### Your task:
Among the lines below, keep only those from the one containing "Task: Toggle the Engage button for rotator" through the one containing "Task: Open the hamburger navigation menu", and reproduce them exactly.

### Extracted material:
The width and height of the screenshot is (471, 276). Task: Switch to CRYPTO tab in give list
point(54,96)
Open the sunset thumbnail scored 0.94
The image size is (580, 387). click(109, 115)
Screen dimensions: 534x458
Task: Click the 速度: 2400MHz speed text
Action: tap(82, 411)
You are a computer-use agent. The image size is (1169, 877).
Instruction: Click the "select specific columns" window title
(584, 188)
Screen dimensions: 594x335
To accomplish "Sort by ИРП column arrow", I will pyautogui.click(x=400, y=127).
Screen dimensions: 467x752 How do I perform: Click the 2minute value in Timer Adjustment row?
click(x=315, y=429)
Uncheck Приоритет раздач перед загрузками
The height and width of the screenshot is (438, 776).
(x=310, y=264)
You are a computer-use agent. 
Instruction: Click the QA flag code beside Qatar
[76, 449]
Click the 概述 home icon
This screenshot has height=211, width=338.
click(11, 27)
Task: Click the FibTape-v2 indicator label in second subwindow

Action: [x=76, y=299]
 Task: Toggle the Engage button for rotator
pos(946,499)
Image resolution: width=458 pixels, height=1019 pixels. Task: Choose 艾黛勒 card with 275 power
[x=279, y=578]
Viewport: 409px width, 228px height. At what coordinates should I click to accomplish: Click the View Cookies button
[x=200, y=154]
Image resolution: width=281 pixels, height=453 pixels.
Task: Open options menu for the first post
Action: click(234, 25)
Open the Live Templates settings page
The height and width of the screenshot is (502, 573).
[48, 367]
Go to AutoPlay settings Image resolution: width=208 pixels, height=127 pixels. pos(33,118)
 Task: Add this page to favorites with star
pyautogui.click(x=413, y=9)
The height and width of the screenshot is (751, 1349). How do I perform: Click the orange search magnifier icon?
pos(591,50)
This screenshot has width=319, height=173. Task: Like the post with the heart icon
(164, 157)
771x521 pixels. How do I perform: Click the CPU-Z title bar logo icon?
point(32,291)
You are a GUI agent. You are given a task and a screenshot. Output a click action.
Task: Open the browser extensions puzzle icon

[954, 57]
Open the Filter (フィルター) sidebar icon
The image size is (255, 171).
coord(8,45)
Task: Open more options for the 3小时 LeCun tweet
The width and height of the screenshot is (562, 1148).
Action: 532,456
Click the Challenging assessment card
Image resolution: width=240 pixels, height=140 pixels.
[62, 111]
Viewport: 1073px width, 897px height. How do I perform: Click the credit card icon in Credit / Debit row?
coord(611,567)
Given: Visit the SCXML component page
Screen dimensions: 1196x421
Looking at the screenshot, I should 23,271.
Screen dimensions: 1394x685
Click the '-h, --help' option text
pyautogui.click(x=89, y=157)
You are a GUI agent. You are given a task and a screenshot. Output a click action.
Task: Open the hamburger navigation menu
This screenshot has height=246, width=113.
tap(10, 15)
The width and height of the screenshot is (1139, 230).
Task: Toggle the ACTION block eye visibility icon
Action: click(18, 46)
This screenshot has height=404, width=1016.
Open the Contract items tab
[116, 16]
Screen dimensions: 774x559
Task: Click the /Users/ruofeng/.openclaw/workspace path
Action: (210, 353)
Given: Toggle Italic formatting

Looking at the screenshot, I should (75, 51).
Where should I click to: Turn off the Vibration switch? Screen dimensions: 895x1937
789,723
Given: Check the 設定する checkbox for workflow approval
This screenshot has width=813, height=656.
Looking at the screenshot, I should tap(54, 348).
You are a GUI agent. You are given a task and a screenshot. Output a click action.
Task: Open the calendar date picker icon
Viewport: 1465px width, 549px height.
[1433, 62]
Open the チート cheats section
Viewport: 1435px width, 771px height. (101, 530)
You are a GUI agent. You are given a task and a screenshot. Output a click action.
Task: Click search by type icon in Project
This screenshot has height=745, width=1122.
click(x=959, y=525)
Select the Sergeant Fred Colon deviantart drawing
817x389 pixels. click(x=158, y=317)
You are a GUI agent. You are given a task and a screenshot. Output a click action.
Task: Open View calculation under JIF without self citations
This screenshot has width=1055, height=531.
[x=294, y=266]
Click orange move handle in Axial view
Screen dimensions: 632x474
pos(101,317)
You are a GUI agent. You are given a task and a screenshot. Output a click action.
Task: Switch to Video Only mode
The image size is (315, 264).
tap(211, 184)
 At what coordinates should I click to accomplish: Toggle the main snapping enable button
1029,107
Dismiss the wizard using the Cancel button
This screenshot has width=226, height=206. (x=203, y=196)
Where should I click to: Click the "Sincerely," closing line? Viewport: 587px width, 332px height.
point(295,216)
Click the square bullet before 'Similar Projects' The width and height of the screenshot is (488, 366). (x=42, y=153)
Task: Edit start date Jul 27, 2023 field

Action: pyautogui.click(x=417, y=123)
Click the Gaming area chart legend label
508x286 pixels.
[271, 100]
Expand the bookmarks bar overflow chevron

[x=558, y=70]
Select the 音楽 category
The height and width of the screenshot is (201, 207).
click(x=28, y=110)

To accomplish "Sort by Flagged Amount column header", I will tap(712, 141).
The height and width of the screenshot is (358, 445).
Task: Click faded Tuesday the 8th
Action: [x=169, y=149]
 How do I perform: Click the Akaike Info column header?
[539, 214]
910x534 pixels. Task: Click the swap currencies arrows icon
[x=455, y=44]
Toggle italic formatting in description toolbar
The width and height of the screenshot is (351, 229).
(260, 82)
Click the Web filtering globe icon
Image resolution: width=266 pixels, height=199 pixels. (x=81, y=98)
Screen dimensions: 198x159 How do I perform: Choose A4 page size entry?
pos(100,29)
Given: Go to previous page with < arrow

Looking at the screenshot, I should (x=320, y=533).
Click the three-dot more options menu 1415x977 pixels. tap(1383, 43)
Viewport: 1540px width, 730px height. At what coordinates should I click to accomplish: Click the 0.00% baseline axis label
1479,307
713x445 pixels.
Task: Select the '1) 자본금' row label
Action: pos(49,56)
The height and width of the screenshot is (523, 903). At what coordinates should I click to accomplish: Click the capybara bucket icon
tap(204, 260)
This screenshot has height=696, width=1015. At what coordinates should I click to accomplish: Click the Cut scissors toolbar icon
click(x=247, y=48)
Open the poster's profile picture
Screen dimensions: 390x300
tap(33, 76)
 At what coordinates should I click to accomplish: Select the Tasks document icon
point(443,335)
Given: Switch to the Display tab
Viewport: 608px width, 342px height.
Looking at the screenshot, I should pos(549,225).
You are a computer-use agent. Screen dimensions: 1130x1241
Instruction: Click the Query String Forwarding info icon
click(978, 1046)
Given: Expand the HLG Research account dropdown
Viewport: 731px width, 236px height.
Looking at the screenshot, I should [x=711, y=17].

### Answer for this exercise:
 Task: Toggle the Engage button for rotator
pos(946,499)
Image resolution: width=458 pixels, height=1019 pixels. Task: Choose 艾黛勒 card with 275 power
[x=279, y=578]
Viewport: 409px width, 228px height. At what coordinates should I click to accomplish: Click the View Cookies button
[x=200, y=154]
Image resolution: width=281 pixels, height=453 pixels.
Task: Open options menu for the first post
Action: click(234, 25)
Open the Live Templates settings page
The height and width of the screenshot is (502, 573).
[48, 367]
Go to AutoPlay settings Image resolution: width=208 pixels, height=127 pixels. pos(33,118)
 Task: Add this page to favorites with star
pyautogui.click(x=413, y=9)
The height and width of the screenshot is (751, 1349). How do I perform: Click the orange search magnifier icon?
pos(591,50)
This screenshot has width=319, height=173. Task: Like the post with the heart icon
(164, 157)
771x521 pixels. How do I perform: Click the CPU-Z title bar logo icon?
point(32,291)
You are a GUI agent. You are given a task and a screenshot. Output a click action.
Task: Open the browser extensions puzzle icon

[954, 57]
Open the Filter (フィルター) sidebar icon
The image size is (255, 171).
coord(8,45)
Task: Open more options for the 3小时 LeCun tweet
The width and height of the screenshot is (562, 1148).
Action: 532,456
Click the Challenging assessment card
Image resolution: width=240 pixels, height=140 pixels.
[62, 111]
Viewport: 1073px width, 897px height. How do I perform: Click the credit card icon in Credit / Debit row?
coord(611,567)
Given: Visit the SCXML component page
Screen dimensions: 1196x421
Looking at the screenshot, I should 23,271.
Screen dimensions: 1394x685
Click the '-h, --help' option text
pyautogui.click(x=89, y=157)
You are a GUI agent. You are given a task and a screenshot. Output a click action.
Task: Open the hamburger navigation menu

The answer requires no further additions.